Les chats sont très intelligents. Ils profitent de tout notre confort
et en échange ils nous offrent des scènes très attendrissantes
:
As-tu vu un chat dormir blotti au creux d’un gros
coussin ?
L’as-tu vu se réveiller, s’étirer,
puis faire sa toilette ?
L’as-tu vu laper son lait sagement, puis refaire
sa toilette avec sa jolie langue rose ?
- Oui mamie. Pauline, la meilleure amie de Clara a un petit chat
qui fait tout ce que tu
viens de dire. Tu verrais comme il est mignon quand
il joue avec sa pelote de laine !
Et puis, quand je le caresse, il ronronne en me regardant
à travers ses yeux à moitié
fermés ! Il n’est pas comme le chat de
Mme Martin ! répondit Eric avec
enthousiasme..
- C’est parce que tu ne l’as pas vu à l’affût
dans un jardin chassant les rats ou les pauvres oiseaux, riposta mamie.
- A le voir si câlin, je ne l’aurais jamais pensé
! murmura Eric.
- C’est la même Pauline qui vous invite à son
anniversaire ? s’intéressa mamie.
- Oui mamie. Mais je n’ai pas envie d’y aller. Il n’y
aura que des filles ! bougonna-t-il.
- Raison de plus pour y aller ! Mais il faudrait que tu prépares
quelque chose pour les étonner, conseilla mamie.
Ayant fini le rangement de la cuisine, mamie et Eric étaient passés
dans la salle de séjour.
Mamie voulait faire un peu de lecture, quant à Eric, il espérait
une histoire…
- De quelle couleur est le chat de Pauline ? demanda mamie en posant
son livre sur la table.
- C’est un chat tout gris ! dit Eric.
- Et comment le trouves-tu ? continua mamie en allant prendre une
feuille de papier et un bic.
- Il est très joli répondit lentement Eric en suivant
mamie du regard. Il se demandait ce que mamie allait faire.
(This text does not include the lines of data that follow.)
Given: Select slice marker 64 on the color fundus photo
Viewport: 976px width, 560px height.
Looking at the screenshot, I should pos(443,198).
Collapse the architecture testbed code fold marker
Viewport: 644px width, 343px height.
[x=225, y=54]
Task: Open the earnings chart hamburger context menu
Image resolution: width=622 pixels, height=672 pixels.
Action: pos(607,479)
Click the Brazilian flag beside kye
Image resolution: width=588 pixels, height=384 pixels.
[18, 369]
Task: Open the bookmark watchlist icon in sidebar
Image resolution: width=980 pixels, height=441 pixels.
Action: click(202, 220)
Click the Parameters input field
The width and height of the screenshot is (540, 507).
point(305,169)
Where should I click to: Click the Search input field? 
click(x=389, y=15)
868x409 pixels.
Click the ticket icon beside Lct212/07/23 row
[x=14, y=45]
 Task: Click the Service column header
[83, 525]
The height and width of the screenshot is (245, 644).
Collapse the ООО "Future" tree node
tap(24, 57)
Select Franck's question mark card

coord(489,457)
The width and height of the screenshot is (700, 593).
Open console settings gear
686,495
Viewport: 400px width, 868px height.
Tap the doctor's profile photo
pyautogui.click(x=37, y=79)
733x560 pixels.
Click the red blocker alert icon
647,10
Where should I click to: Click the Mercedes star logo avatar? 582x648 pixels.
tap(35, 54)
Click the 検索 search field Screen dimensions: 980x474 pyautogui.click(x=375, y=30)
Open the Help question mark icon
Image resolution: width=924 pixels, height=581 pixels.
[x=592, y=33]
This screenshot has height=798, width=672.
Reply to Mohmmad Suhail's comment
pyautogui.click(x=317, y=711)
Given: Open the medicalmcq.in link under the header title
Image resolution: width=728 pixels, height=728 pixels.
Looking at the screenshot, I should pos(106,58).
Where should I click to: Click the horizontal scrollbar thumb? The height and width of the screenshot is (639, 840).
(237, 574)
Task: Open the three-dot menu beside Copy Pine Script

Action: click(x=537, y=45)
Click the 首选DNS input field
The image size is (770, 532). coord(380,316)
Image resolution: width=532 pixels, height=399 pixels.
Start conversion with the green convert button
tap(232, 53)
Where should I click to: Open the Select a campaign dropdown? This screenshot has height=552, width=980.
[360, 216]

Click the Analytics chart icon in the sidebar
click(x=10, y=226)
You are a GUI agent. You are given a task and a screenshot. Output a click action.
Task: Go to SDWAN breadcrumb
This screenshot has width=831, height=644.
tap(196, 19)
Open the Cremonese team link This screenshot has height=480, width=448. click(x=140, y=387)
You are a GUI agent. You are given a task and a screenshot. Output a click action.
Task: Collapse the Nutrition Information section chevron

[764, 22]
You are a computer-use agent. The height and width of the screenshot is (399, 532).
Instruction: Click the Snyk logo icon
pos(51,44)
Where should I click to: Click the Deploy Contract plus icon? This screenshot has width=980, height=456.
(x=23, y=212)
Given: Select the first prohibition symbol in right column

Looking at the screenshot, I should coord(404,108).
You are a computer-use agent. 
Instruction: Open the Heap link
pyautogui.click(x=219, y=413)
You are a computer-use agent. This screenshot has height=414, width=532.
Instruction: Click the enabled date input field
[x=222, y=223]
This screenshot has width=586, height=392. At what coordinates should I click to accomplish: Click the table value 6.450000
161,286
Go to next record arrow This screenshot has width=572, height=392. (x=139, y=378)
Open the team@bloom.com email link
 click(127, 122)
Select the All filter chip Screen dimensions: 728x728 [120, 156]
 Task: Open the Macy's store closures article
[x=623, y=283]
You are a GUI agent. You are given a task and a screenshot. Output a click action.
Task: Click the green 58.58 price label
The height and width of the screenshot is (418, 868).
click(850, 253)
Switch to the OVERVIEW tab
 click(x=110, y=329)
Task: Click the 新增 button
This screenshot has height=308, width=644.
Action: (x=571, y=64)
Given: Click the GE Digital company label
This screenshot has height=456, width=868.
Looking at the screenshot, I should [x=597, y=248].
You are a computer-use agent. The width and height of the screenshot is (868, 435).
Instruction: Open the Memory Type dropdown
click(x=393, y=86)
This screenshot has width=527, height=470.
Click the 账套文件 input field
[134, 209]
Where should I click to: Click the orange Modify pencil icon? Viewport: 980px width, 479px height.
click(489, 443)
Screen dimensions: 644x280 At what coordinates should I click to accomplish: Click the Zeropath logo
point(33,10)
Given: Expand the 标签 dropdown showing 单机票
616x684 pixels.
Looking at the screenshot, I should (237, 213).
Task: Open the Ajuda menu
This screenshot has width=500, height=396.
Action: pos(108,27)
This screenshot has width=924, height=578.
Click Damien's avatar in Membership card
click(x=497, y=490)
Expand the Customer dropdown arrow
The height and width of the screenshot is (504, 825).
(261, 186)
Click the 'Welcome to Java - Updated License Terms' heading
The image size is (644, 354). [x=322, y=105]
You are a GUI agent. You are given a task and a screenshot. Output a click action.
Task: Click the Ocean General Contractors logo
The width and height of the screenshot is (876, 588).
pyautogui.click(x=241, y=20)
- Tiens, tiens ! sans le vouloir nous avons commencé une
petite poésie pour décrire le chat de Pauline. Ecrivons vite tes
réponses avant que tu ne les oublies ! proposa mamie.
Eric fit une petite moue, puis malicieusement fit semblant de dormir en ronflant.
- Je me disais que cela ferait une charmante surprise pour l’anniversaire
de Pauline. C’est comme tu voudras… dit mamie en reprenant son livre.
Eric ouvrit un œil, puis l’autre, se gratta derrière l’oreille
à la manière de Tchouki et, redressant la tête, il répondit
à sa mamie avec son merveilleux sourire :
- Ce serait sympa et ça épaterait les filles ! mais
tu crois que je pourrais ?
- On peut toujours essayer, dit mamie confiante.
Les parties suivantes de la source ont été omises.